- [AIM OF THE TASK]
Please copy out, word for word, the part of the entries that opens with the line containing "Task: Click the horizontal" and closes with the line containing "coord(230,291)", both lines included. Leave the pictures out of your answer.

- [STORED DATA]
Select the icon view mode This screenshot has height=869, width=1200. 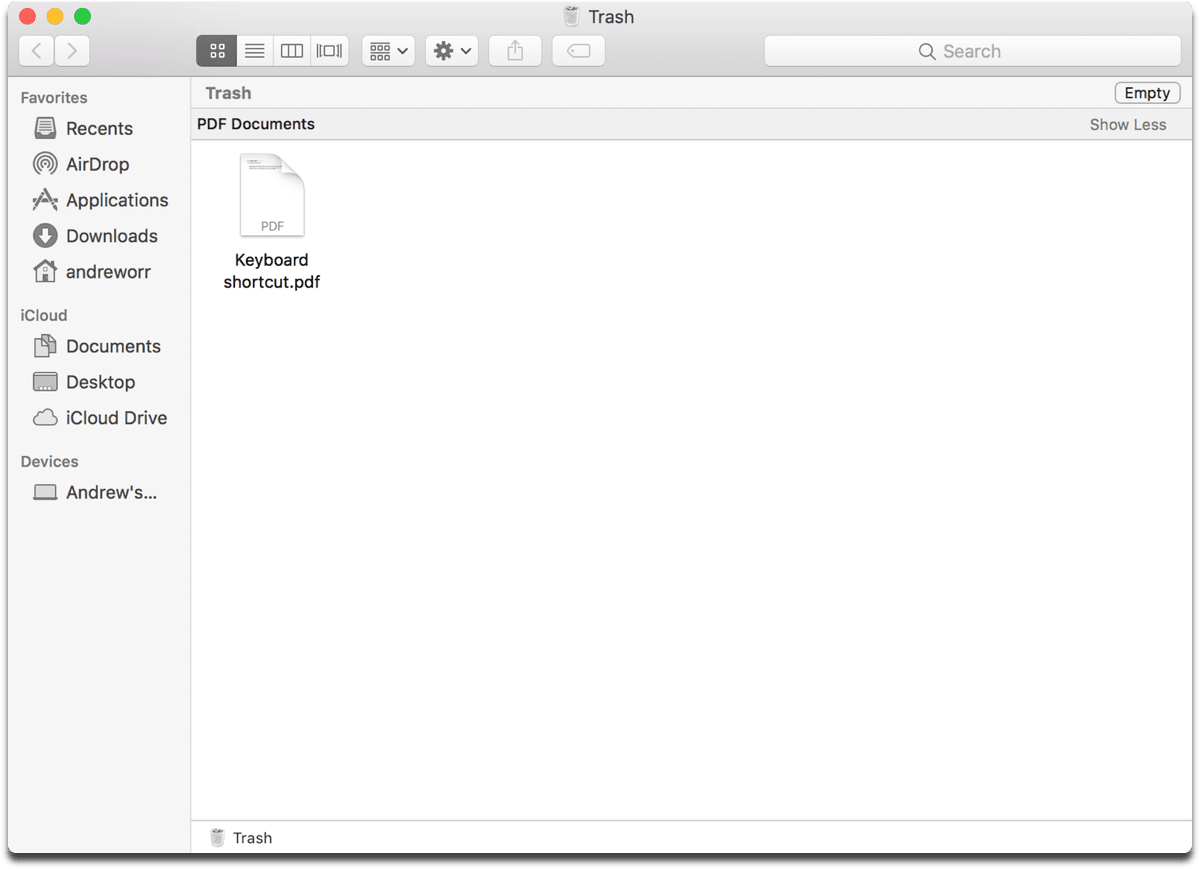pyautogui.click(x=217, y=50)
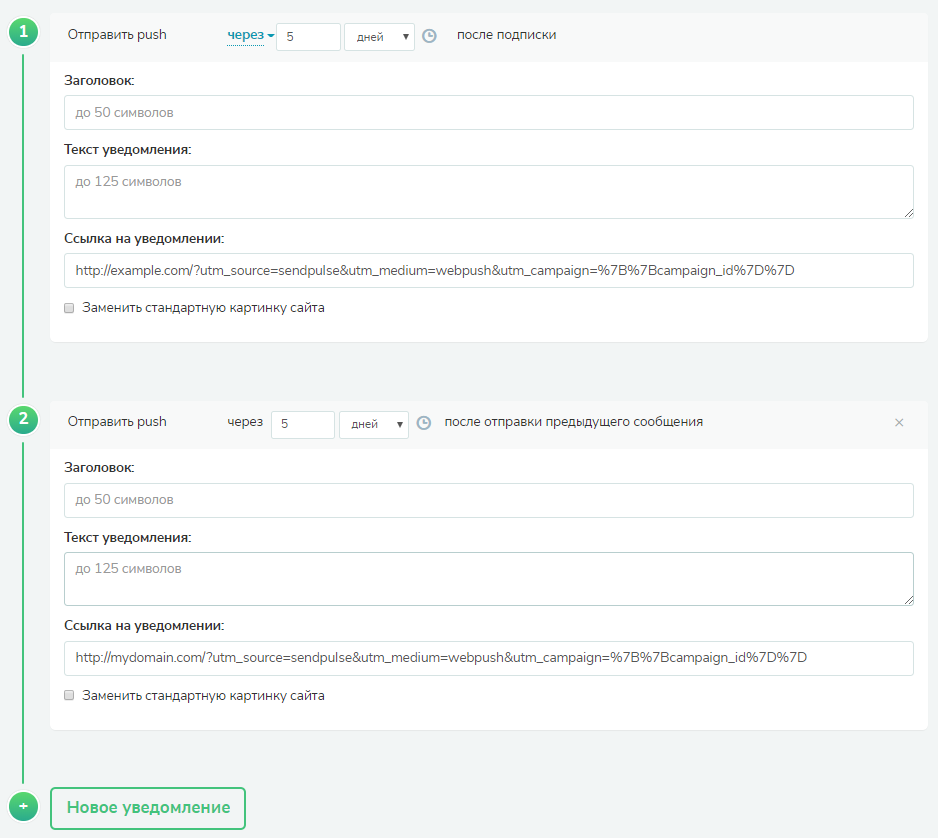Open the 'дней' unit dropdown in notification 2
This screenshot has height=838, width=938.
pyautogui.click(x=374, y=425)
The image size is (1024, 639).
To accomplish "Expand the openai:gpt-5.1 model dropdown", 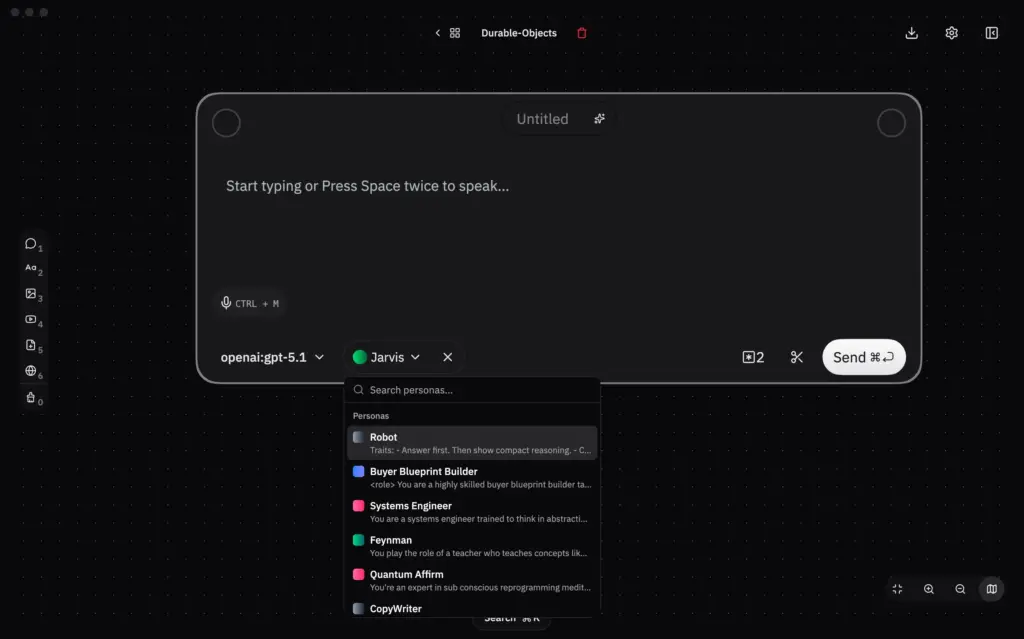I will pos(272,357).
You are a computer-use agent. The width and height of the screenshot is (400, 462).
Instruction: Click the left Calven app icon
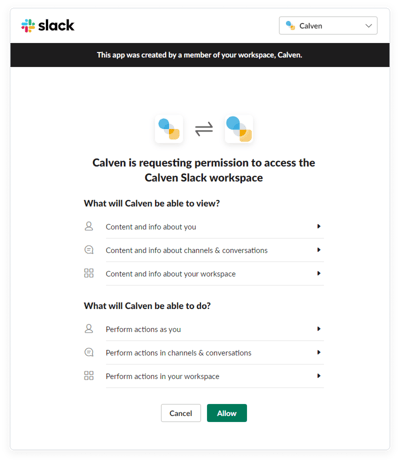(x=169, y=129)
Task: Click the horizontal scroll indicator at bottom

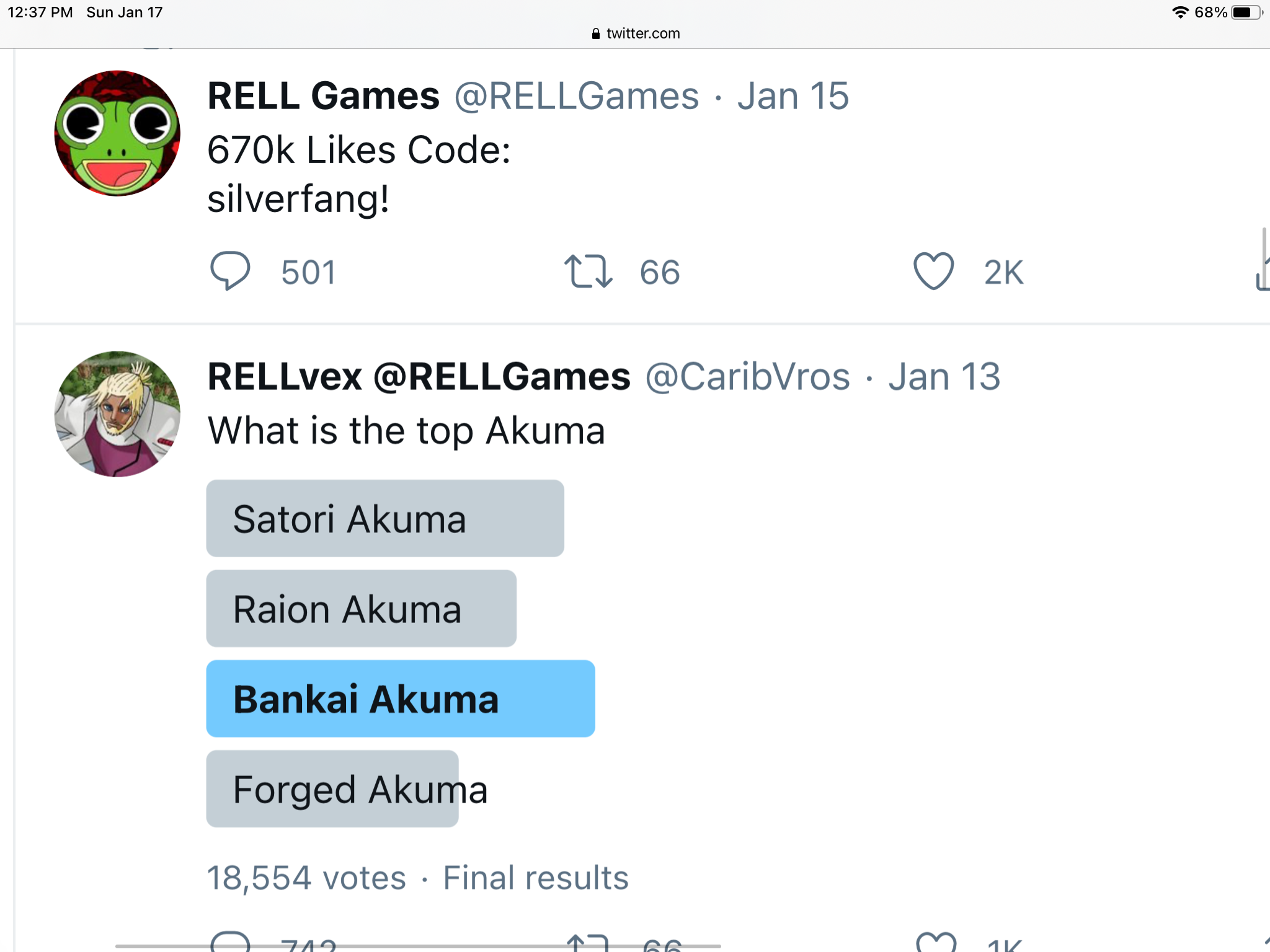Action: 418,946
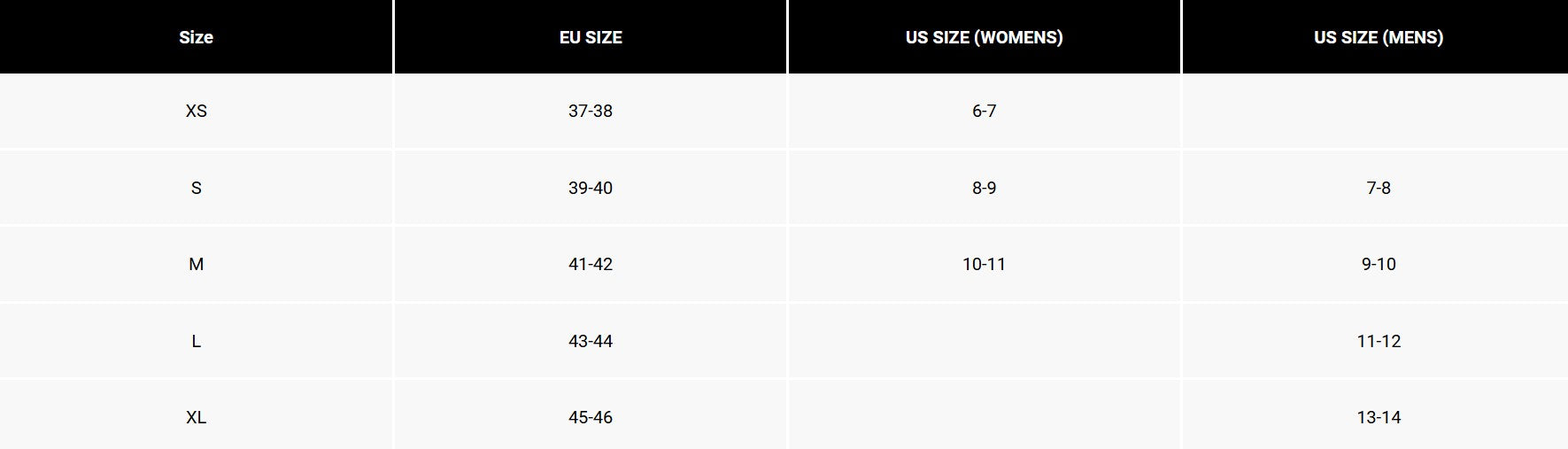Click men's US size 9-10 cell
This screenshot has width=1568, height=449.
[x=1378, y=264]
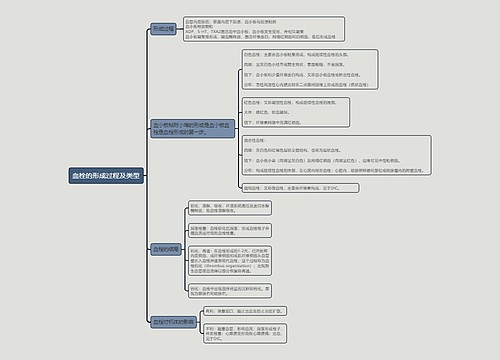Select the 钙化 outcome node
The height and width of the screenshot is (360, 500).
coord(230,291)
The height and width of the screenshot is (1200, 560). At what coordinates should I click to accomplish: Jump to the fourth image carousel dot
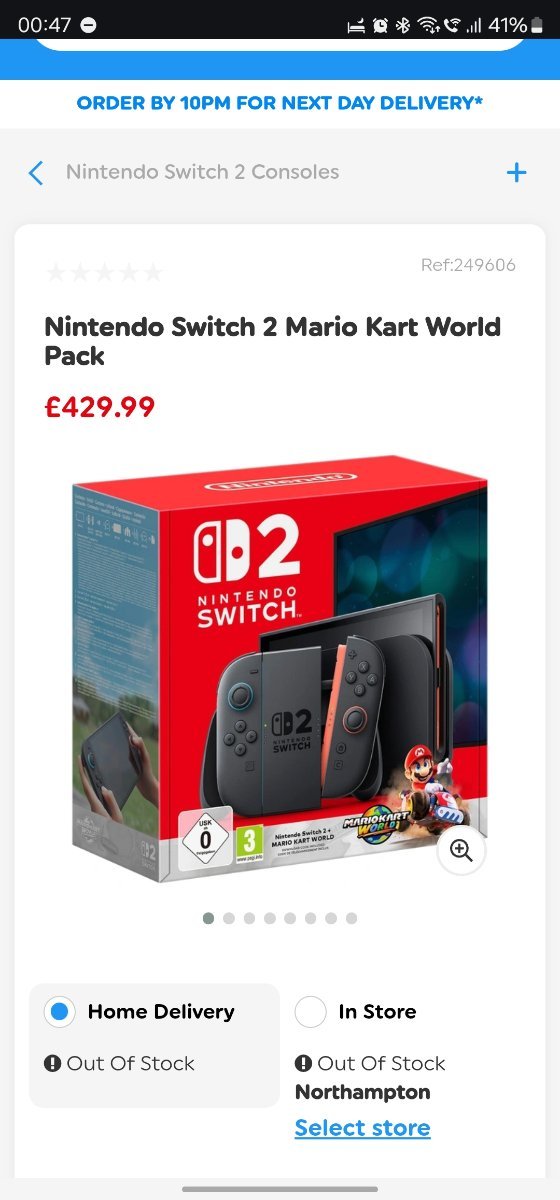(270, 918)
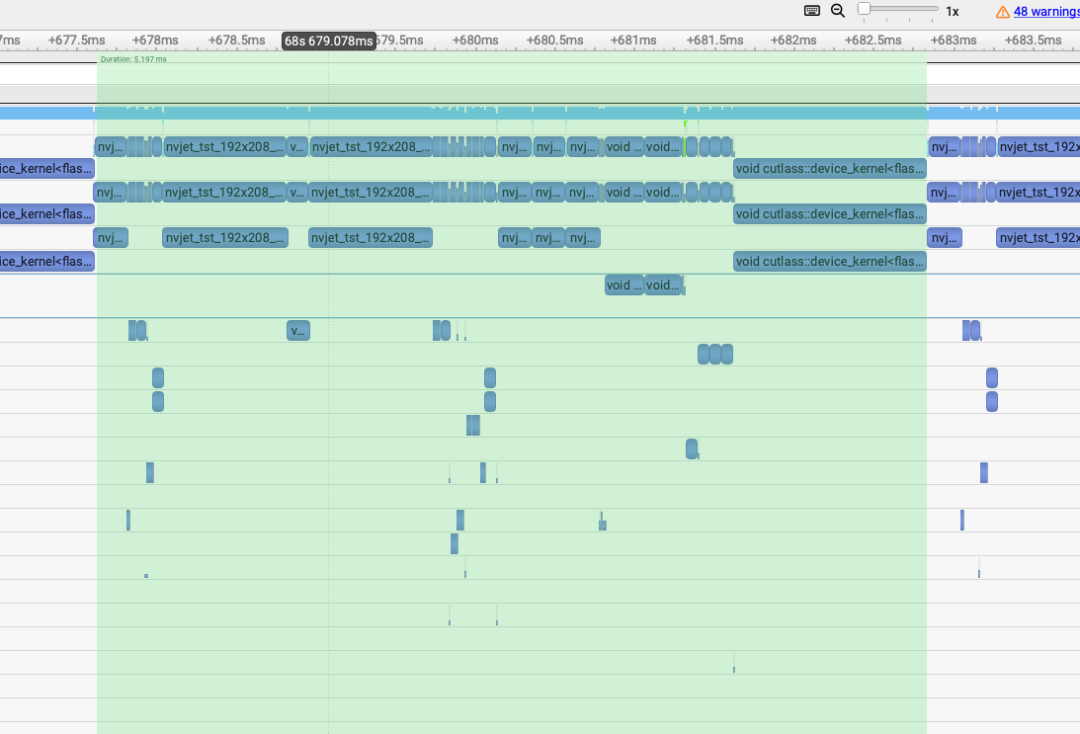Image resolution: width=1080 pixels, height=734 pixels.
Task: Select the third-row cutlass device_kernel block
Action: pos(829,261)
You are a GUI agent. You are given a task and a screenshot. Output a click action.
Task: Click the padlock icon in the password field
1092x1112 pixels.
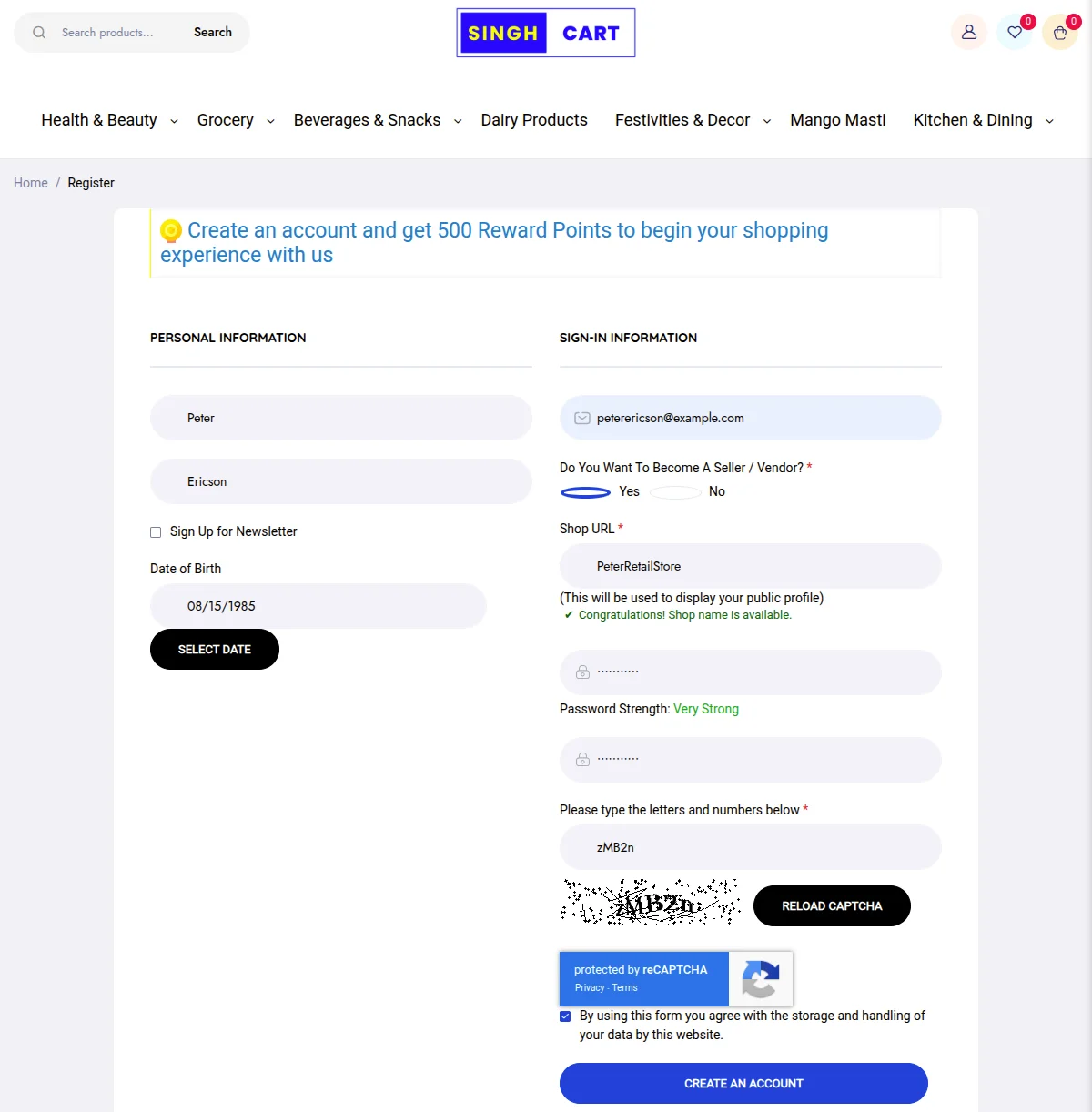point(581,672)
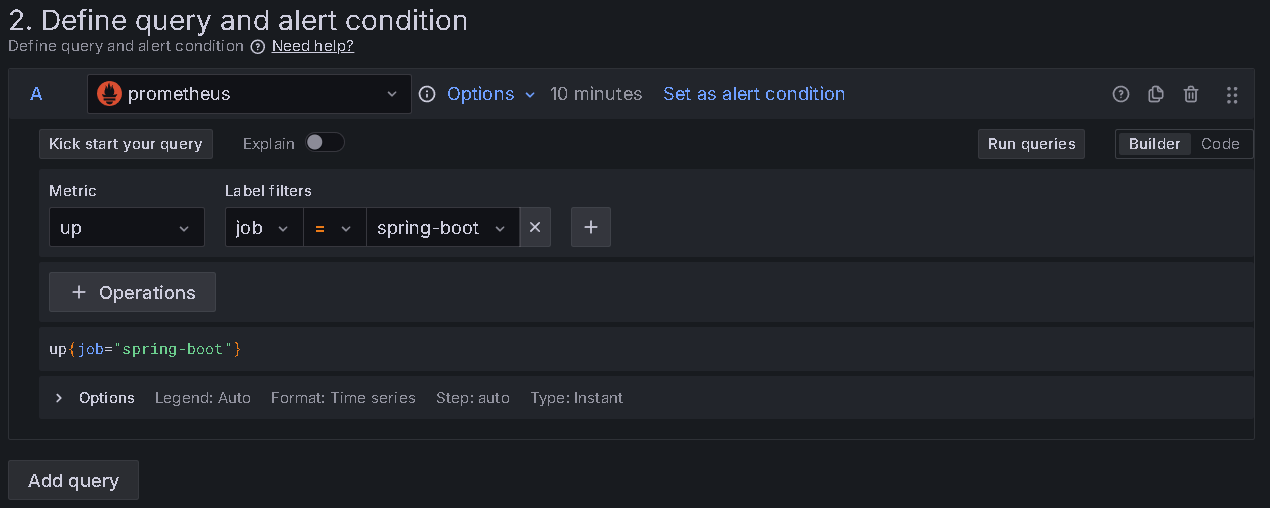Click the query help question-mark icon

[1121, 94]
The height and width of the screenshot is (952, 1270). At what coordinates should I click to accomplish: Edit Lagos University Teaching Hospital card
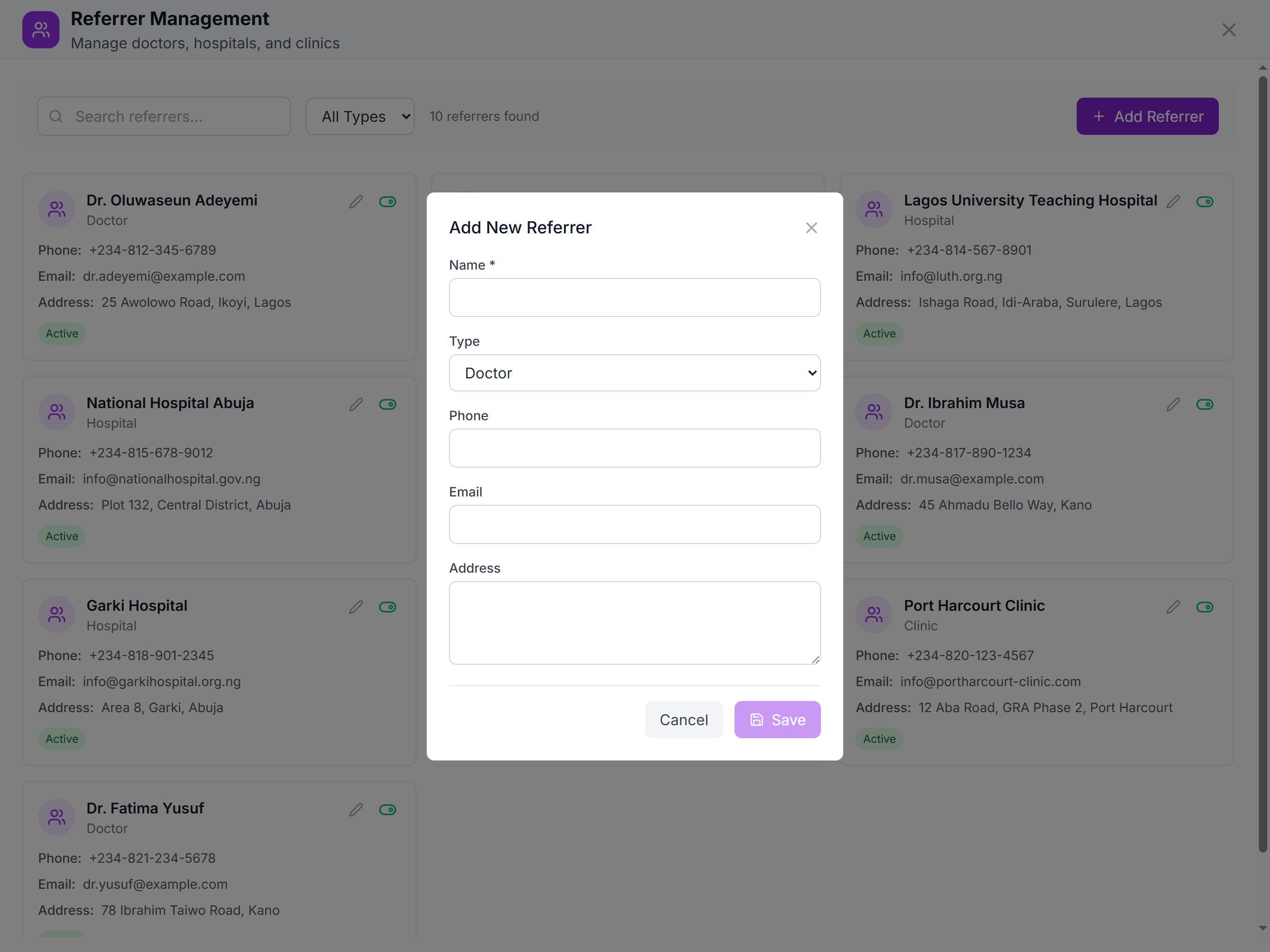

- [EXERCISE OUTPUT]
Task: Click the horizontal scroll indicator at bottom

Action: 418,946
Click men's US size 9-10 cell
This screenshot has width=1568, height=449.
[x=1378, y=264]
Select the 钙化 outcome node
The height and width of the screenshot is (360, 500).
coord(230,291)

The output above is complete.